El mítico músico británico realizó un conmovedor concierto, con la magia sonora intacta de los clásicos de Pink Floyd y el foco puesto especialmente en la defensa de los derechos humanos. Buena música, y mensajes claros y contundentes, en el primero de la serie de dos conciertos.
Con sus irrenunciables posicionamientos antibelicistas y antiimperialista en un primer plano, y el foco puesto especialmente en la defensa de los derechos humanos; pero además con la magia sonora intacta de los clásicos de Pink Floyd; Roger Waters brindó en la noche del martes el primero de la serie de dos conciertos en el Estadio River, en la parada argentina de su gira «This is not a Drill».
«Si sos de los que dicen me encanta Pink Floyd pero no soporto las opiniones políticas de Roger, harías bien en irte a la mierda», advirtió en off la voz del mítico artista británico, antes de iniciar el concierto, junto a otras series de recomendaciones más propias de una obra de teatro que de un recital de estadio, como la de apagar los celulares.

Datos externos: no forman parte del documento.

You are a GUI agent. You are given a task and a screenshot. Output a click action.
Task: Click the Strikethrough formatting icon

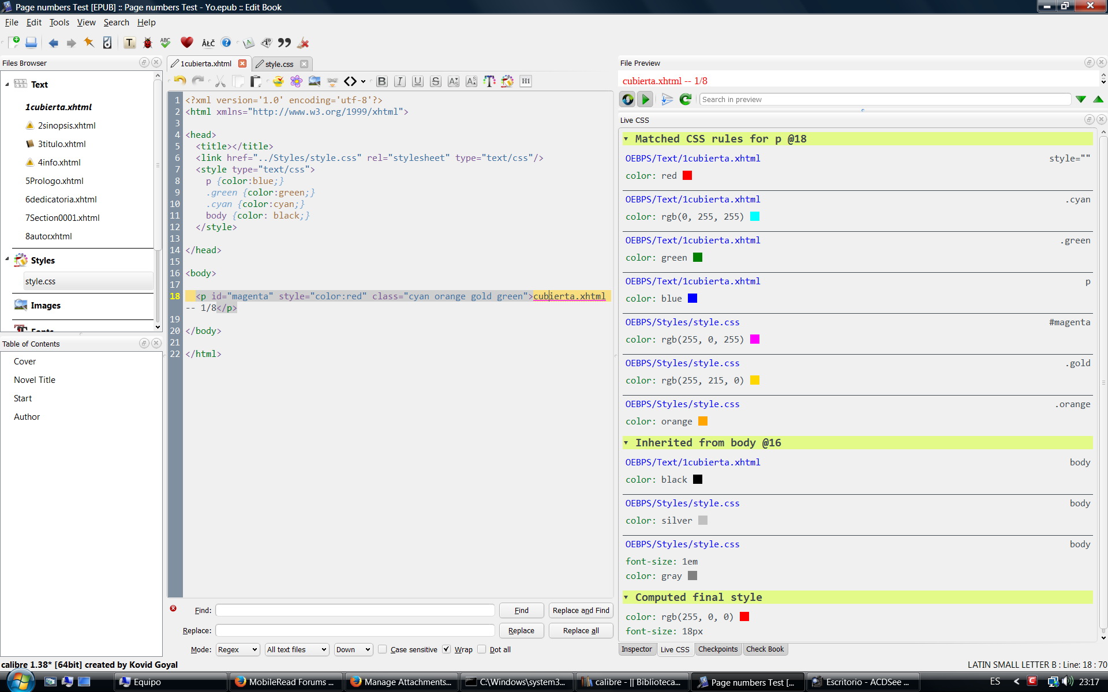click(436, 81)
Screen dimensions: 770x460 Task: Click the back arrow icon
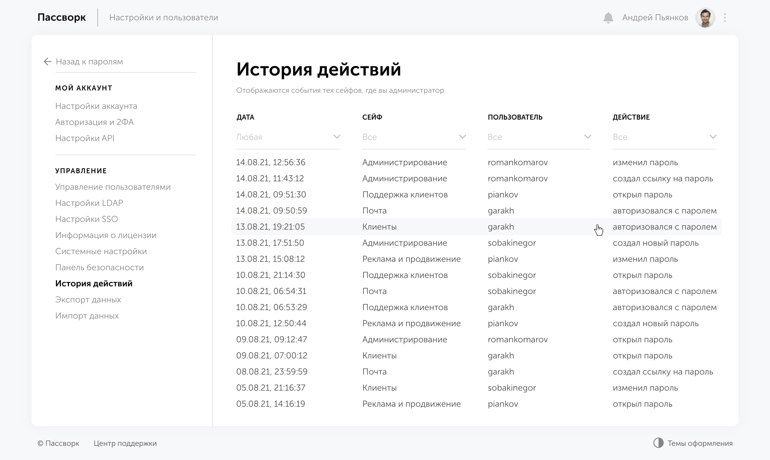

La frase que parecía lanzar un desafío, sobre todo a partir de las polémicas que rodearon su visita a Sudamérica, en realidad se trató de un anticipo del espíritu de este show, tal como quedó de inmediato en evidencia cuando maravillosas interpretaciones de clásicos de Pink Floyd se combinaron con las imágenes de bombardeos y de represiones violentas que proyectaban las gráficas.
Como si se tratara de algo indisoluble, la obra de Roger Waters, tanto en la popular banda como en su recorrida como solista, no puede escindirse de sus firmes posicionamientos políticos y sociales; los mismos que lo impulsaron a definirse en torno al conflicto en Gaza.
Las repercusiones no tardaron en llegar y por las quejas de distintas organizaciones judías, que lo tildaron de antisemita, los hoteles en Montevideo y Buenos Aires en donde preveía alojarse junto a su equipo, le cancelaron las reservas; a la vez que la DAIA realizó una presentación judicial para impedir estos shows, con la excusa de que allí se instaba al odio contra los judíos.
La respuesta de Roger Waters desde el escenario llegó en forma de un conmovedor concierto, en el que no faltaron las diatribas. «La razón por la que no me dejan alojarme es porque creo en los derechos humanos», lanzó en un momento del show, cuando hizo alusión al problema con los hoteles.
Pero si alguien hubiera querido realmente desentenderse del costado político de la obra de Roger Waters, sin dudas en la noche del martes tuvo la posibilidad de disfrutar de un gran concierto, en el que los fans locales tomaron contacto una vez más con la esencia de Pink Floyd.
Como gran cerebro creativo de la popular banda, el protagonista de la noche hizo una personalizada recorrida por su historia en el grupo, a partir de tres bloques bien marcados conformados por temas de los discos «The Wall», «Wish You Were Here» y «Dark Side of the Moon».
También hubo espacio para hacer paradas en «Animals», «The Final Cut» y algunos mojones de su etapa solista.
Lo curioso es que no ahorró en narrativa para contextualizar a muchas de las canciones, además de la presencia de leyendas que iban apareciendo en las pantallas y contaban historias sobre Pink Floyd, la mayoría con Syd Barrett como personaje principal.
Y acaso lo más importante para remarcar es que todo esto sucedió junto a una fenomenal banda que supo evocar con precisión el espíritu sonoro del legendario grupo, fundamentalmente en los temas de corte rockero, en donde podía hacer gala de una arrolladora potencia.